= Work required =
For this exercise, the lines from the one with "This screenshot has height=762, width=1276." through the end of the material below must be output exactly, without pictures.

---- Records for this task

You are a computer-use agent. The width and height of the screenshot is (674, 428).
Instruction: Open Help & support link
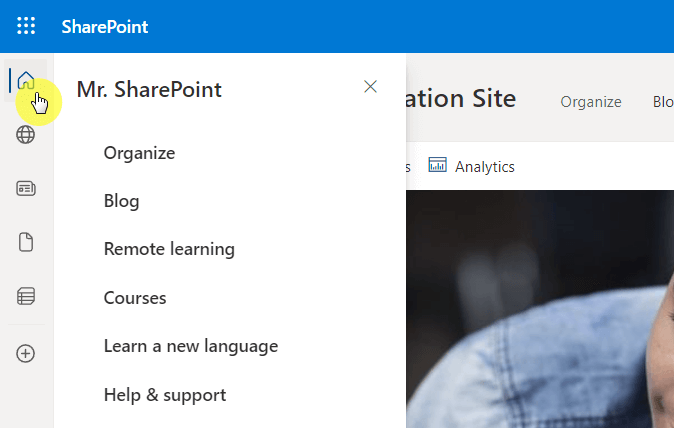coord(165,395)
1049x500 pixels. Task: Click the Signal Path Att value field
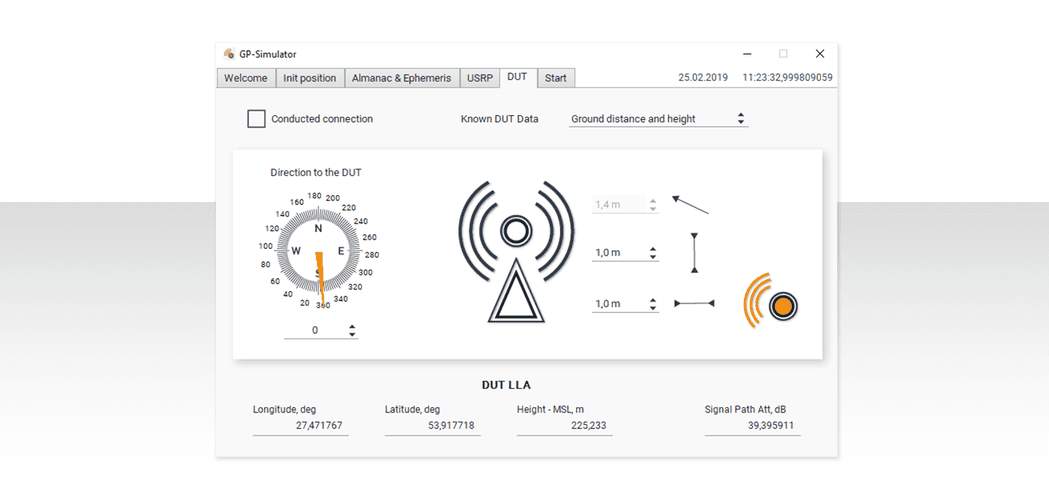click(x=752, y=426)
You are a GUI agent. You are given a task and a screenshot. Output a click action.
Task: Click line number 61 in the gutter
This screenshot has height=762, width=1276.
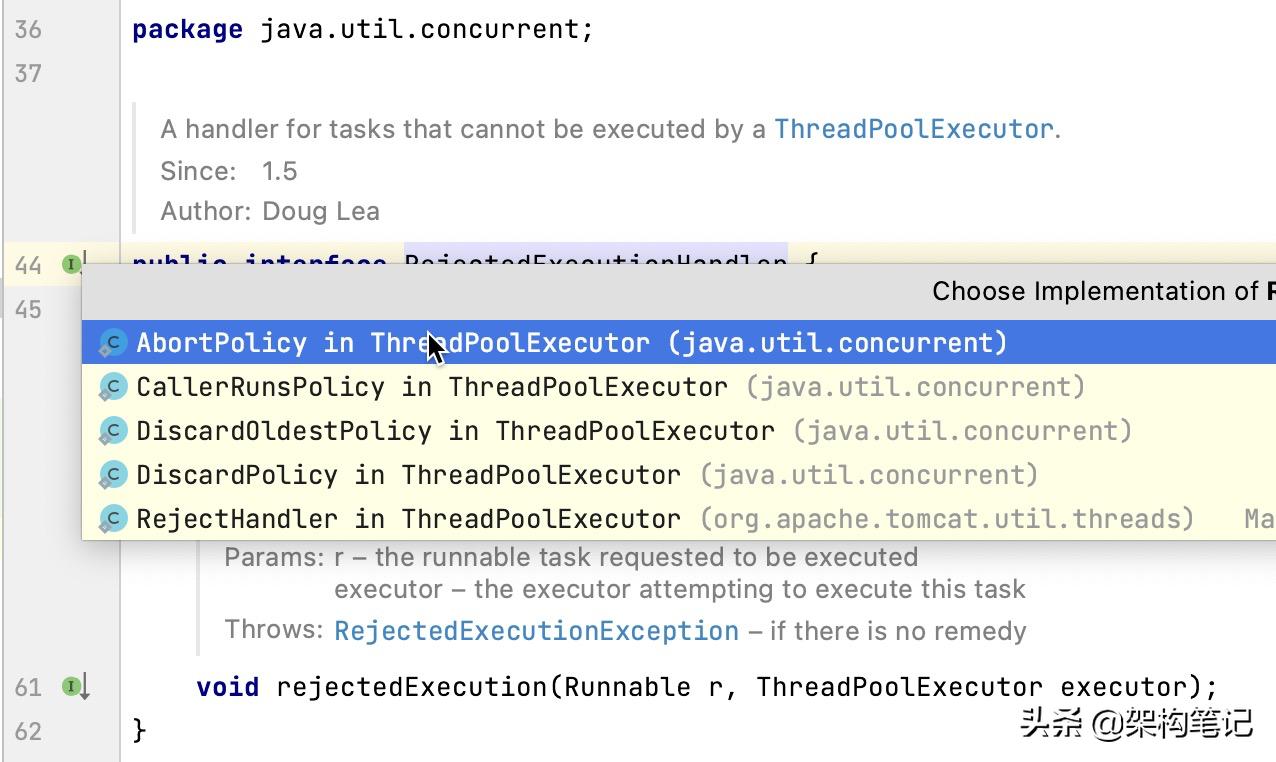tap(28, 687)
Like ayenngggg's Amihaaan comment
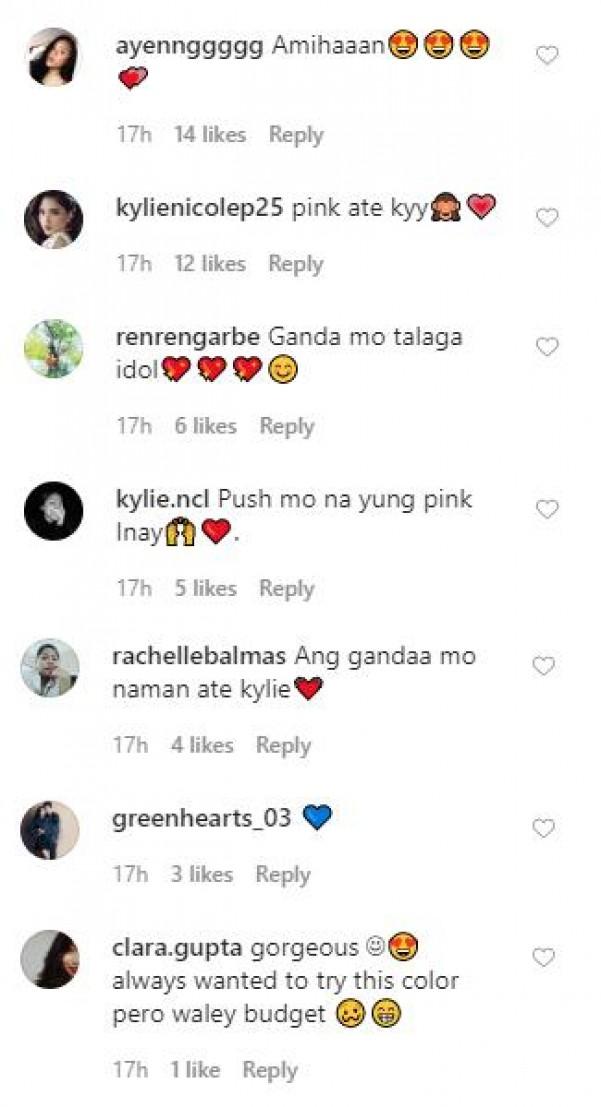This screenshot has width=601, height=1107. [547, 55]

--------

= Written response =
This screenshot has height=762, width=1276.
tap(28, 687)
Like ayenngggg's Amihaaan comment
This screenshot has width=601, height=1107. [547, 55]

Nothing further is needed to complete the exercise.